Piccola premessa per chi mi legge ma non è delle nostre parti: la ciclabile del Conca non è una di quelle ciclabili del nord Italia, asfaltate, larghe, delle mezze strade insomma. Si tratta di un percorso largo non più di tre metri, dove nei punti più larghi ci passano comodamente due MTB, non di più; in alcuni tratti si riduce a poco più di un singletrail; il fondo è brecciato ma non particolarmente liscio, si sviluppa sulle sponde del fiume Conca, a tratti si interrompe, per poi riprendere poco dopo.
Detto questo, tutti hanno capito di cosa si tratta, anche chi non conosce la nostra vallata.
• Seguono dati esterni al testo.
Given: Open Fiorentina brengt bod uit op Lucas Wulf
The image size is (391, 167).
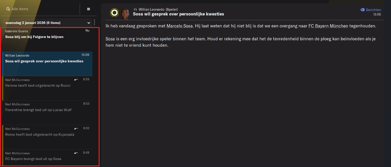Looking at the screenshot, I should [47, 112].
Ieri mattina, come già raccontato, affrontiamo la ciclabile sulla sponda destra, nella parte più vicina al mare, poi l'abbandoniamo per riprenderla in zona Frantoio, dove ci aspettiamo che ci sia meno fango (è qui che finiva il capitolo precedente).
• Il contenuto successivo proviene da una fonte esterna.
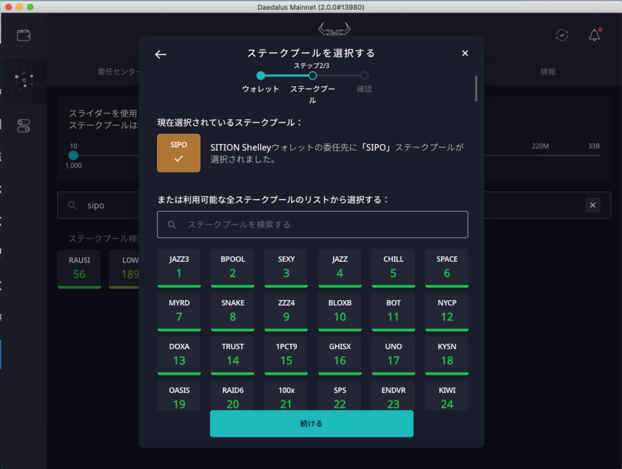Image resolution: width=622 pixels, height=469 pixels.
Task: Switch to the 情報 tab
Action: click(548, 72)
Io chiudo il gruppo e so che all'imbocco di quel tratto c'è una pozzanghera di un paio di metri, visto che ci ero passato almeno un paio di volte negli ultimi giorni.
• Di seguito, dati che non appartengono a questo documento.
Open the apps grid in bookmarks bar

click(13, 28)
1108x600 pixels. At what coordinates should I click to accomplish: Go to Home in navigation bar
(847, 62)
La pozzanghera c'è e come ci si può aspettare, vista la pioggia sempre più battente che ormai dura da oltre una decina di ore, è più grande di quello che era nei giorni precedenti. Nessuno però si poteva immaginare che la pozzanghera fosse di oltre tre chilometri!
A dire il vero non si tratta di una pozzanghera ma di un torrente che scorre, con altezza dall'acqua dai dieci ai venti centimetri, contrario al nostro incedere.
Raffaele, in testa, mantiene alto il ritmo e nei tratti rettilinei io posso vedere il lungo serpentone dei 17 bikers (ormai non c'è più differenza tra Svizzeri e Locals) che incedono in precisa fila indiana, con distanze ridotte e costanti l'uno dall'altro.
Ogni MTB alza due ampi raggi di acqua, nessuno molla, io pedalo con il 44, gli altri con rapporti forse di poco più agili.
Schiviamo le ginestre come paletti dello slalom, continuiamo a non vedere il fondo del sentiero ma solo acqua, acqua, acqua, sopra, sotto, da tutte le parti.
E' a questo punto che incomincio a non sentire più la pioggia, non vedo più le gocce d'acqua che mi si depositano sugli
occhiali, non sento più gli schizzi sollevati dalle mie gomme da 2.20, pedalo e vedo che davanti a me fanno altrettanto, il freddo non lo sento più da un pezzo: il ritmo tenuto dalla testa del gruppo mi scalda a sufficienza, il mio giubbetto ha perso la sua impermeabilità ormai molti chilometri a valle, ora serve solo da antivento, ma è sufficiente, in questo momento incomincio veramente a divertirmi.
Continuiamo a pedalare, tutti insieme, ancora in fila indiana, le MTB davanti a me sollevano l'acuqa e mi permettono, per un istante, di vedere le tracce sul fondo del percorso lasciate dai primi, immediatamente dopo, l'acqua torna ad occupare tutta l'ampiezza del sentiero e a nascondermi quello che c'è sotto.
In lontananza, dietro una curva, vedo due gambe più in alto di un corpo ed un corpo più in alto di una MTB, un istante dopo
nuotando a dorso, il biker raggiunge la riva e la sua MTB galleggiando si spiaggia sulla riva opposta, mi sincero delle condizioni dello Svizzero: "OK", mi dice; la MTB sembra a posto, si rialzano entrami e riprendono lì da dove avevano interrotto.
Mi sto divertendo come un pazzo ma, come tutte le cose belle, anche questa deve finire.
Arriviamo al parco di Morciano e lo attraversiamo per raggiungere l'asfalto; nei vialetti brecciati, nuotano tranquillamente diverse paperette; mi era già capitato di pedalare evitando gatti, cani e pure cinghiali, lepri e caprioli, una volta addirittura una coppia di cerbiatti, ma le paperette NO, non me le ero mai trovate sui miei percorsi. Non preoccupatevi: anche loro, come noi, erano nel loro ambiente ideale e anche loro, come noi, hanno continuato a divertirsi sguazzando nell'acqua.
Usciamo dal parco, c'è l'ammiraglia con Marco al volante, ne' io ne' Raffaele ce ne accorgiamo, io me ne rendo conto solo cento metri dopo averlo incrociato e lo faccio presente anche a Raffaele.
Ci risvegliamo assieme dall'estasi pedalatoria-canoistica e proseguiamo.